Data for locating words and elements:
------------------------

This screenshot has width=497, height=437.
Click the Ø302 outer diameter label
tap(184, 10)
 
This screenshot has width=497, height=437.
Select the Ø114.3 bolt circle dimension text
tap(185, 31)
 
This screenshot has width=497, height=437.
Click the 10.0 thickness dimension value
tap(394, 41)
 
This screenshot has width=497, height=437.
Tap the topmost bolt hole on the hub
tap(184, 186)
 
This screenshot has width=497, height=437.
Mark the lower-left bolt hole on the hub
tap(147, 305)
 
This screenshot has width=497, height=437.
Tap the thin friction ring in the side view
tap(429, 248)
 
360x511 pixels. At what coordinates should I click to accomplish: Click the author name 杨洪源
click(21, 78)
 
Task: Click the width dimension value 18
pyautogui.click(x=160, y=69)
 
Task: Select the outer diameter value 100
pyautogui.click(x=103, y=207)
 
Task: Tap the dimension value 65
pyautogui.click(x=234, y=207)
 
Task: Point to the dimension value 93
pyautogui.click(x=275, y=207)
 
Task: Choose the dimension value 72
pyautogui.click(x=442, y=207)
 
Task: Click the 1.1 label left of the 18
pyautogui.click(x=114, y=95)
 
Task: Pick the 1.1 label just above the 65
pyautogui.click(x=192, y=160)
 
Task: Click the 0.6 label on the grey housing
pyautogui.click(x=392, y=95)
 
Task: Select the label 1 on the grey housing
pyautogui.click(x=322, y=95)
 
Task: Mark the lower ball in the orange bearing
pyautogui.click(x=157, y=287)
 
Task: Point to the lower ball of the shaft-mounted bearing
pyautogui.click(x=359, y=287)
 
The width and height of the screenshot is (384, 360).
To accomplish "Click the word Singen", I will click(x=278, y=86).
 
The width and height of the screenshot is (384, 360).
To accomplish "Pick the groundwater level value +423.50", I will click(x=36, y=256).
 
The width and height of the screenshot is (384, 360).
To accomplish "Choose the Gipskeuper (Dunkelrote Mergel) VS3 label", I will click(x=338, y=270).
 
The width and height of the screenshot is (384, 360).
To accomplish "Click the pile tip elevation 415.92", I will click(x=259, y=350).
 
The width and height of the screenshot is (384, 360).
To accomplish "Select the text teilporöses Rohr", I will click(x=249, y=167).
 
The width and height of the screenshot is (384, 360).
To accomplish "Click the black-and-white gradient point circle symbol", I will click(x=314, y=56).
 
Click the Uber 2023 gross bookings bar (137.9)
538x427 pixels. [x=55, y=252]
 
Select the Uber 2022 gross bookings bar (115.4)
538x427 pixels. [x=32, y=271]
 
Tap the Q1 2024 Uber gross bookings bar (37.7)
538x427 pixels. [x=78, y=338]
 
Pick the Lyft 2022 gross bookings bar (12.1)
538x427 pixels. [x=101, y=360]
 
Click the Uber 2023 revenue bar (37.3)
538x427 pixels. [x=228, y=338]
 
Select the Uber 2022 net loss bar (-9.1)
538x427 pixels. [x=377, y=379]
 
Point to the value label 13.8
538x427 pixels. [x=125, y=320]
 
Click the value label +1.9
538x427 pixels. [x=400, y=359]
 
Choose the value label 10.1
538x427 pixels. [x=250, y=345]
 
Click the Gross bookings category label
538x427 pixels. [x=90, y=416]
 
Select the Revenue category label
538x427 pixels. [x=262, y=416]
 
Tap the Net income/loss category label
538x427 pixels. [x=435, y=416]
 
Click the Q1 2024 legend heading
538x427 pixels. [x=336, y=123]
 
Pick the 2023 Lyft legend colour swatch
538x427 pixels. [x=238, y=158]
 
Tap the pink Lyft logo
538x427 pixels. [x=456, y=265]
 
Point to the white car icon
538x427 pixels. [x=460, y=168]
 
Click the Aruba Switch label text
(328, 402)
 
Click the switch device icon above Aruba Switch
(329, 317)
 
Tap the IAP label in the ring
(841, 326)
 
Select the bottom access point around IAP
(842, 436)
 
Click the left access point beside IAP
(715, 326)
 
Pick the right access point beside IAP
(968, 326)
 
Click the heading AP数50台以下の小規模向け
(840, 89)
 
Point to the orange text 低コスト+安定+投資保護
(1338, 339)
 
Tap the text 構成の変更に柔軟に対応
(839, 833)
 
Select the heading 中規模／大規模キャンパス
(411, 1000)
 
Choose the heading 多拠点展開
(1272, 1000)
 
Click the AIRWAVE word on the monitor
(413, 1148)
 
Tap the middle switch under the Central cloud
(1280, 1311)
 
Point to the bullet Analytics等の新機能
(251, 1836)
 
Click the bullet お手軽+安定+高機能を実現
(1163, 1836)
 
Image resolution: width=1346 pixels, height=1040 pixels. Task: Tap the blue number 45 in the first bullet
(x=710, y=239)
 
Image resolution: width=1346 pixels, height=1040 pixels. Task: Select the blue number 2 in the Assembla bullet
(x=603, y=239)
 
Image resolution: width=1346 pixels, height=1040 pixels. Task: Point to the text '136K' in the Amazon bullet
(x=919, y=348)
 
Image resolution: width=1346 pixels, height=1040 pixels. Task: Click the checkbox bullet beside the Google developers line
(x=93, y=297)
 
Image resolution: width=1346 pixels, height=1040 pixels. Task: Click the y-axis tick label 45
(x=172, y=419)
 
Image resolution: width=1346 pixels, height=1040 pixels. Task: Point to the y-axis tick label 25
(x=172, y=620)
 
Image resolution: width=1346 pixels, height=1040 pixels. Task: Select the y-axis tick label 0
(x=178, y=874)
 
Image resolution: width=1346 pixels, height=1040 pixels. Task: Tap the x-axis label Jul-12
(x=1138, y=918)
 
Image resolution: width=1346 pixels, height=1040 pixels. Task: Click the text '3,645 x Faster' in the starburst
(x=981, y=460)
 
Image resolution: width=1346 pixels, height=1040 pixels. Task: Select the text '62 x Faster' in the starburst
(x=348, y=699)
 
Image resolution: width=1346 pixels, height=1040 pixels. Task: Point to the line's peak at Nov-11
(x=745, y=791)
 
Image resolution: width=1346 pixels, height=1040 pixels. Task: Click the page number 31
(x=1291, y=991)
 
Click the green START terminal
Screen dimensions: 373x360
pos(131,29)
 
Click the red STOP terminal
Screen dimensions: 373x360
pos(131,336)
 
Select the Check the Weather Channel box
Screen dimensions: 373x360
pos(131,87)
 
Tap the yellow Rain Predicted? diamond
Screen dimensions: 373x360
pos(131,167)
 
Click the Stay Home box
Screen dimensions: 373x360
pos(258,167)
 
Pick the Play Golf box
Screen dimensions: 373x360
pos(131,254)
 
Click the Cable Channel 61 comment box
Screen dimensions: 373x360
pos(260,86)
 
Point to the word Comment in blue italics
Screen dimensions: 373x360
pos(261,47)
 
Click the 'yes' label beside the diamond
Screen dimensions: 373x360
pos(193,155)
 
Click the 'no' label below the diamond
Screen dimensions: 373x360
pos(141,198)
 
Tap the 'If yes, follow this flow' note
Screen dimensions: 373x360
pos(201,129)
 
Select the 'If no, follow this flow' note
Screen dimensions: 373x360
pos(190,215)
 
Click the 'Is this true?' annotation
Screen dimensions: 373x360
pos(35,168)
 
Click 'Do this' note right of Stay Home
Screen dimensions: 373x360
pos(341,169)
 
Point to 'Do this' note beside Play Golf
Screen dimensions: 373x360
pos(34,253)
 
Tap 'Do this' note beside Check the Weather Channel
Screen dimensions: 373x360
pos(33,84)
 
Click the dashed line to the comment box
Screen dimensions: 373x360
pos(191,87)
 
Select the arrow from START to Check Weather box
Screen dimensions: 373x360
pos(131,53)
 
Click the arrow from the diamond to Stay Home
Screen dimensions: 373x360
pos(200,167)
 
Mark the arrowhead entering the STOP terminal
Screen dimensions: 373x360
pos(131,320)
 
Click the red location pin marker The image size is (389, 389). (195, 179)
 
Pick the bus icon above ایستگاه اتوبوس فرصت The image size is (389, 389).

------------------------

Exercise requirements> Reproduce the data verbatim, beginning at the line that contains "Point to the orange text 低コスト+安定+投資保護" and stopping after the line that contains "(x=710, y=239)".

Written reply>
Point to the orange text 低コスト+安定+投資保護
(1338, 339)
 
Tap the text 構成の変更に柔軟に対応
(839, 833)
 
Select the heading 中規模／大規模キャンパス
(411, 1000)
 
Choose the heading 多拠点展開
(1272, 1000)
 
Click the AIRWAVE word on the monitor
(413, 1148)
 
Tap the middle switch under the Central cloud
(1280, 1311)
 
Point to the bullet Analytics等の新機能
(251, 1836)
 
Click the bullet お手軽+安定+高機能を実現
(1163, 1836)
 
Image resolution: width=1346 pixels, height=1040 pixels. Task: Tap the blue number 45 in the first bullet
(x=710, y=239)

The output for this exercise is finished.